Napster's termination of its "free-for-all" approach to online music by doing a deal with media giant Bertelsmann looks like David selling his soul to Goliath for a quiet life. But it does not mean the end of swapping music (or films, or books or anything else that can be digitised) on the internet.
  
  


Napster's termination of its "free-for-all" approach to online music by doing a deal with media giant Bertelsmann looks like David selling his soul to Goliath for a quiet life. But it does not mean the end of swapping music (or films, or books or anything else that can be digitised) on the internet. Napster, headed by Shawn Fanning, a 18-year-old college drop-out, started life as an "us versus them" move to swap songs without charge on the internet. In two years, it has become the most spectacularly successful phenomenon in the brief history of the world wide web. More than 38m people around the world have downloaded the software enabling them to swap music files from their hard disks without paying.

Not without reason, the music industry has been apoplectic. The big corporations, fearing their royalties would disappear down a web plughole, ganged together to sue Napster (even though sales of CDs continued to rise during Napster's ascent). Now, one of them, Bertelsmann, has broken ranks to a buy a stake in Napster and to negotiate royalty payments through a membership system. The trouble (for them) is that Napster has already spawned dozens of similar "peer-to-peer" (P2P) services, which avoid legal pitfalls by dispatching their files direct from computer to computer instead of shunting them through a central server.
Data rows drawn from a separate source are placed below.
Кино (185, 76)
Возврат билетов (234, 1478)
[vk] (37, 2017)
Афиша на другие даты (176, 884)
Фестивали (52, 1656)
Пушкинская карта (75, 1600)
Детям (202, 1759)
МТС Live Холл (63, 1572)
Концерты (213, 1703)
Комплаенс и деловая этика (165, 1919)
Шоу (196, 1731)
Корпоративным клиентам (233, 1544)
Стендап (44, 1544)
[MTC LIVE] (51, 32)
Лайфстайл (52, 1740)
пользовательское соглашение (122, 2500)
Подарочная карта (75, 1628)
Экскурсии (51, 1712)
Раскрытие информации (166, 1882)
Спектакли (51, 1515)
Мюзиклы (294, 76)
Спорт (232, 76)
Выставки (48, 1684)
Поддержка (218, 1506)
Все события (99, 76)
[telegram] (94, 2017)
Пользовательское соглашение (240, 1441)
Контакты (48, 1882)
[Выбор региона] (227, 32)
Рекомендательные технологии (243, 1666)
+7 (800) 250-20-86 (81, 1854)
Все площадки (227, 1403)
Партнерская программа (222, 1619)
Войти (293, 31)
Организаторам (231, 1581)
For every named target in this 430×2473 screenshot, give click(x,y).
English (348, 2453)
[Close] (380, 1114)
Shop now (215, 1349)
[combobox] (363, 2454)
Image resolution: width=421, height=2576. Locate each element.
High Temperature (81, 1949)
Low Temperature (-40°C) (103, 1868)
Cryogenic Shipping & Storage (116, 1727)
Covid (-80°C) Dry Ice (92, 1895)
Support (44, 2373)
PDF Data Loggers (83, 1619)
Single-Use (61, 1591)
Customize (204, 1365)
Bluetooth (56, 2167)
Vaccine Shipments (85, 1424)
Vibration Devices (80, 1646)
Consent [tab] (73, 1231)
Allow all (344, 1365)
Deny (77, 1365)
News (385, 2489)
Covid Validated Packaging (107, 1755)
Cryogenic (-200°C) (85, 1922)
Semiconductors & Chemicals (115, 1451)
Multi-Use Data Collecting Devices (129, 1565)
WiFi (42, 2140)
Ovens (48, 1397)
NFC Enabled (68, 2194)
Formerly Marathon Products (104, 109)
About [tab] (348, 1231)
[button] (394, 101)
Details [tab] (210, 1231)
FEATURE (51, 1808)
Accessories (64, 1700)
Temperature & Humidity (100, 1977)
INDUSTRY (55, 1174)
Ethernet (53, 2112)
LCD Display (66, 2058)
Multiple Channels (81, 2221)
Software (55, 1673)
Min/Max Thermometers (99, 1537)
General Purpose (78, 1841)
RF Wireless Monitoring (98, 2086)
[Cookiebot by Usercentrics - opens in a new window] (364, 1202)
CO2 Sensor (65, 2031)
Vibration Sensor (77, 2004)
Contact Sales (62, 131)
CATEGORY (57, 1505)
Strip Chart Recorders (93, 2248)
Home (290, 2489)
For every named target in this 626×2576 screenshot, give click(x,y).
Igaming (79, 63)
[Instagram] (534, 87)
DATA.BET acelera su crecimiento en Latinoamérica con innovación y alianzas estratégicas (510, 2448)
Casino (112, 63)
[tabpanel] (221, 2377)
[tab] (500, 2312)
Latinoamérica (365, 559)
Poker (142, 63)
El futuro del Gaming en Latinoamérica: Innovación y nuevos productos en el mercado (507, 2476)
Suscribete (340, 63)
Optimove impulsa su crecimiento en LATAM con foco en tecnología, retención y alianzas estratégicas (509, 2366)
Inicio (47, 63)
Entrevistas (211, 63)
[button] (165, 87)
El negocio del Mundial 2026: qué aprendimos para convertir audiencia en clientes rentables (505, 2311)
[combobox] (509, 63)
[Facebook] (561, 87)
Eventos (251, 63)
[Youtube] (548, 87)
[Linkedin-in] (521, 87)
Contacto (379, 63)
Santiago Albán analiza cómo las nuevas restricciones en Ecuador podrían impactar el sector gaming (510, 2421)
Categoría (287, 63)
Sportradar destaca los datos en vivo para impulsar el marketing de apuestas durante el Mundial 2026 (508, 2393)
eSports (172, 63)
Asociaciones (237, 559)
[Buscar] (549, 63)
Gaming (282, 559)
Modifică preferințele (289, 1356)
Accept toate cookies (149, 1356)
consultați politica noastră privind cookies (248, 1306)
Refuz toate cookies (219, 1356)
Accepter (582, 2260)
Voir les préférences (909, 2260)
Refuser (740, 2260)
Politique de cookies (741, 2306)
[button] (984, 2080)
No matter what happens to Napster, napsterisation will march on. If music can cut out the computer in the middle, then so can films, books, audio and electronic commerce - a warning to all the business-to-business electronic market places now being constructed. Millions of Napster's devotees may now migrate to other P2P sites with the feeling that the pioneer has sold his soul. They have no objection to artists being rewarded for their copyrights. But many will feel that this is just another way for corporate middlemen to cream off a disproportionate share of artists' income. This war is only just beginning.